By God’s grace, we’ll likely make it through another winter, warm inside, even though I get behind.
Hi Marty , so sorry i only just came across your post , I have a a couple of inverters that have lasted me for years now , what i would ask is , what do you need to run ? if its motors with high start up loads or air conditioners i would recommend getting a LF ( low frequency ) style inverter preferably one with a toroidal that has all the chocks to keep idle time consumption down a minimum if you don’t get one with a toroidal transformer and just the normal E type they tend to use up a bit more power in standby .
If anyone is considering buying a top brand inverter and i mean the type that costs thousands of $$ and you know your way round a circuit board i would suggest spending a few hours reading about what some very smart people have done .

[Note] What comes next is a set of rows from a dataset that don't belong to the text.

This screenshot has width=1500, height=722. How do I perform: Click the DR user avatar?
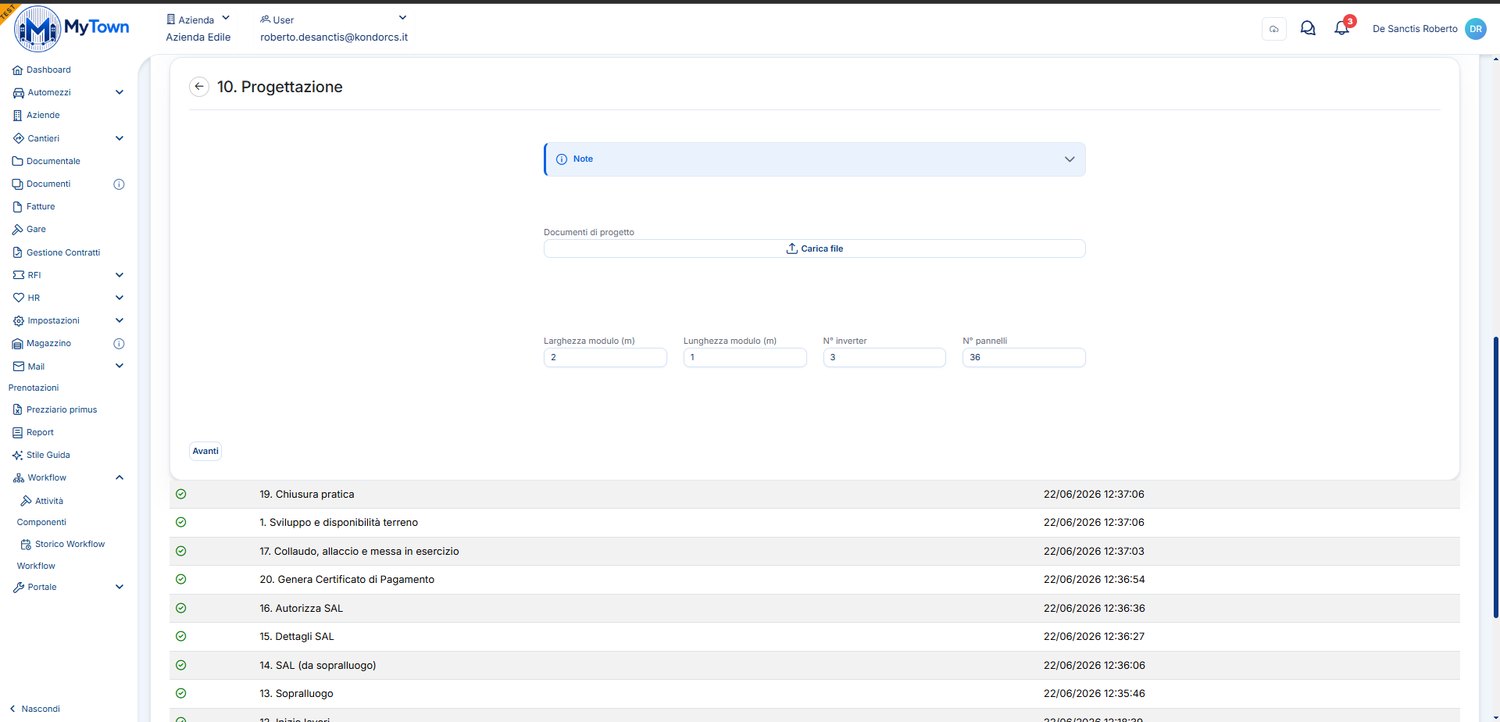[x=1476, y=29]
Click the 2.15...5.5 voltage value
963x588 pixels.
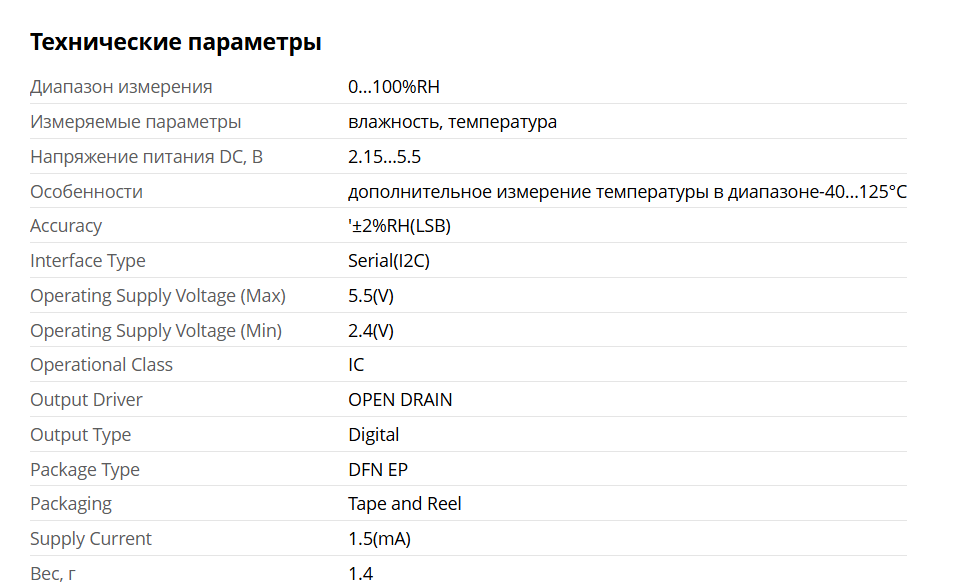[384, 157]
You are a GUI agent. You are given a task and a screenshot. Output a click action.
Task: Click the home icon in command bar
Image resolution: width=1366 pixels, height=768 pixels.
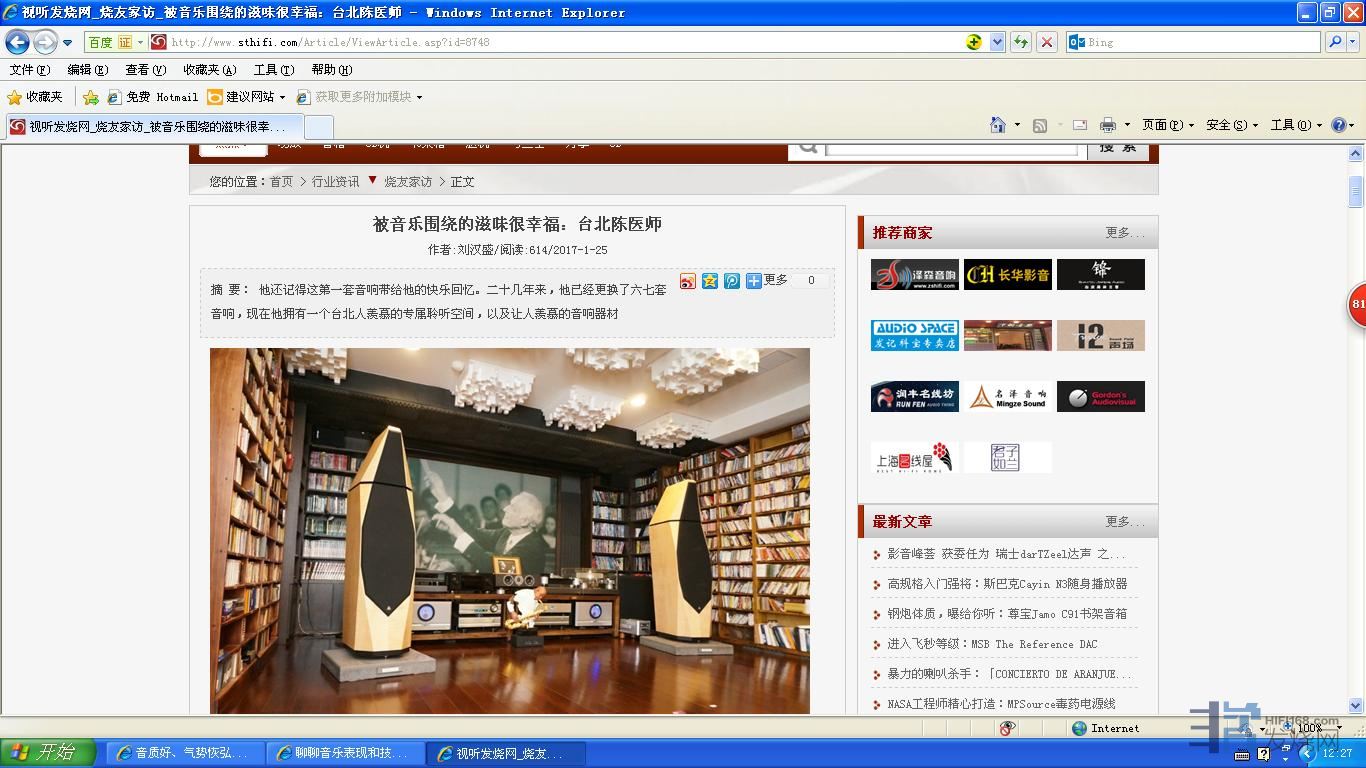click(x=997, y=125)
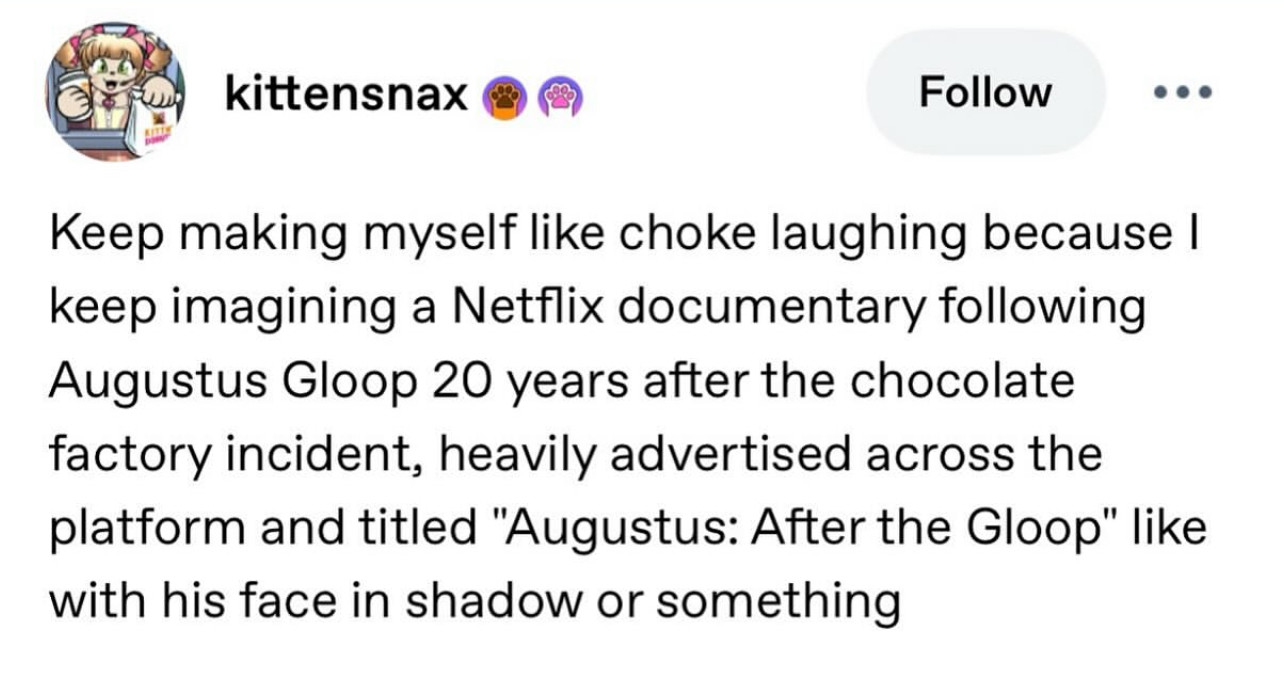1284x689 pixels.
Task: Click the word "platform" in the post
Action: click(119, 529)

The Inverters that i have are called PowerJacks , now if you google that you will see video’s from many years ago when they were junk with video’s of people showing you how to fix them with sledge hammers luckily they watched the internet and set out to build a very reasonable LF version .now days they build a modular system and they are well worth looking at .

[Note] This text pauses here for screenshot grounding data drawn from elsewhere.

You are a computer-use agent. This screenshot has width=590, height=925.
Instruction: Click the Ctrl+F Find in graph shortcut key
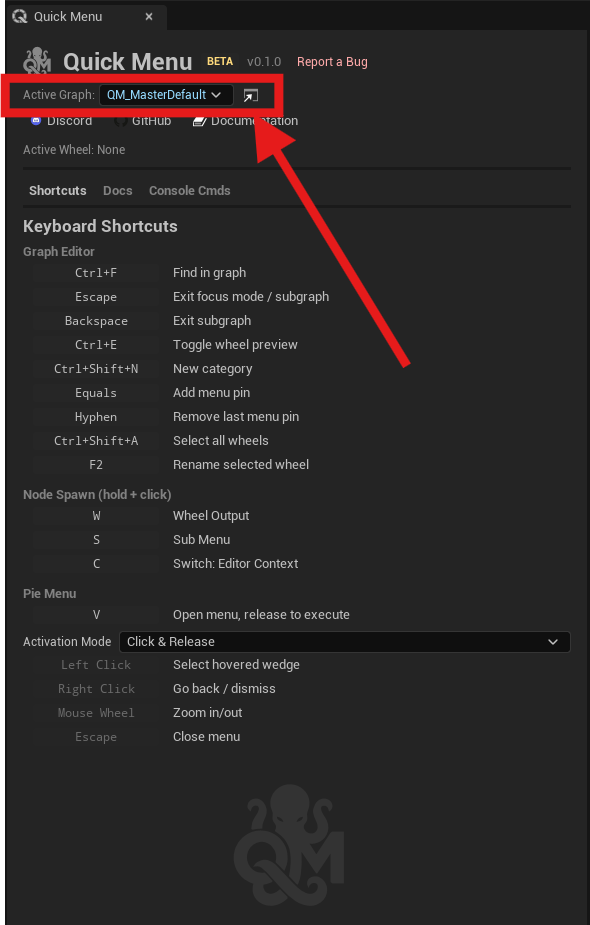pyautogui.click(x=95, y=272)
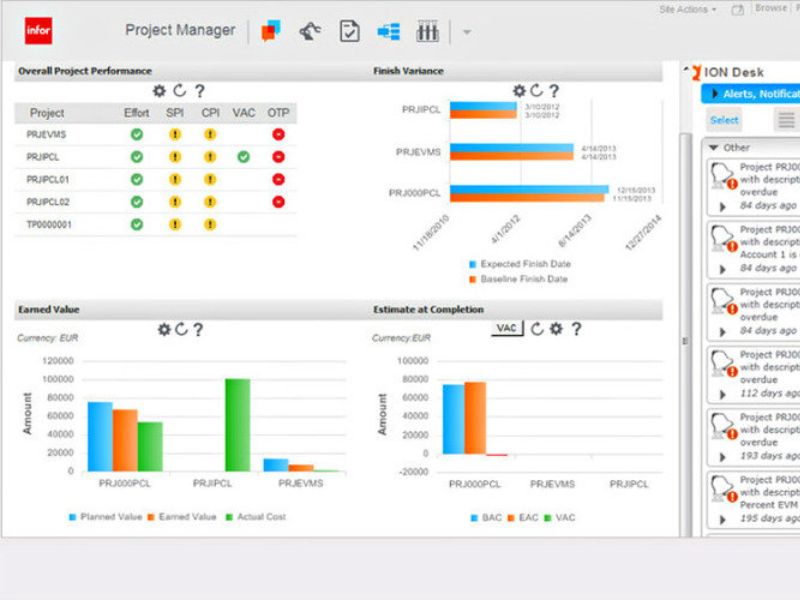Screen dimensions: 800x600
Task: Open the Site Actions menu
Action: 688,9
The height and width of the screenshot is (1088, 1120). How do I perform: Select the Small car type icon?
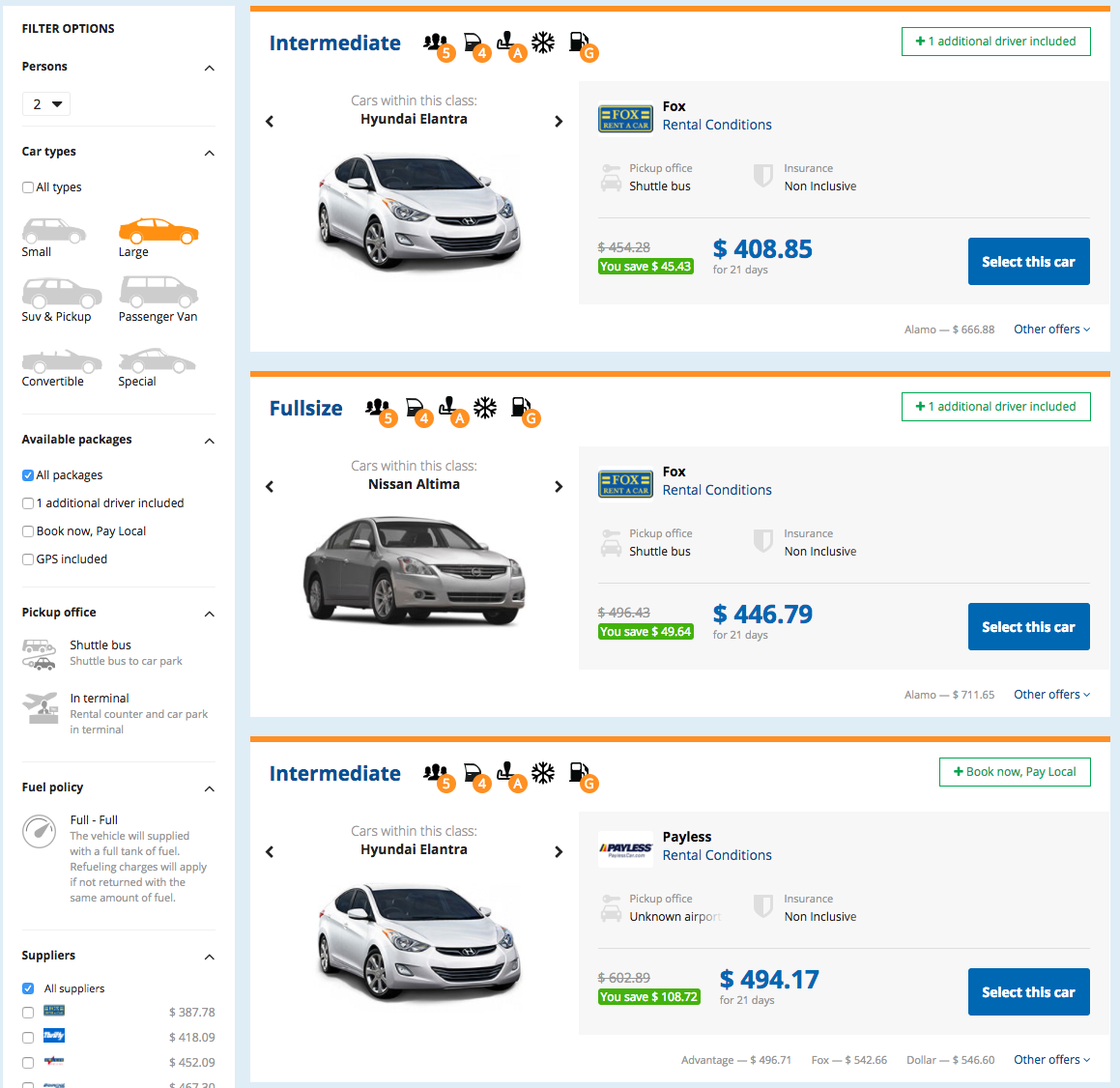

if its a hybrid inverter you can not go past these MPP Solar , they make a lot of very good units and are world wide i think so split phase 120 /240 what ever you want , they are great units and now days other company are doing copy knock off of them .
this is a AU site but they will have other country’s
Such a cosy house, @bsoutherland. I dream all my life for such one.
I wish you all a very happy thanksgiving
And you too, sir! ! !
Thanks Dave, no worries! I was looking at some cheap mobile inverters to replace an extremely cheap auto store type 400W modified sine wave inverter. I have that one on a microhydro turbine and it does everything I need it to do except start a refrigerator. Mostly, I need it for LED lighting, computers and a refrigerator - emergency stuff. Aliexpress sells a lot of true sine wave mobile inverters and I was looking at some of those, as opposed to a more expensive made for solar power designed one like the MPP.
I am leery of these inverters because I know a guy here in Chile that bought one of those Chinese inverters in 2008 and had it fail on him. He is an electrical engineer and he took it apart, diagnosed a huge number of design issues, fixed them, and finally got it working somewhat. Interestingly, it was a PowerJack too. The guy is a true renaissance man and is really fascinating. He wrote it up on his web site:
Of course this was 15 years ago and as you say a lot has changed.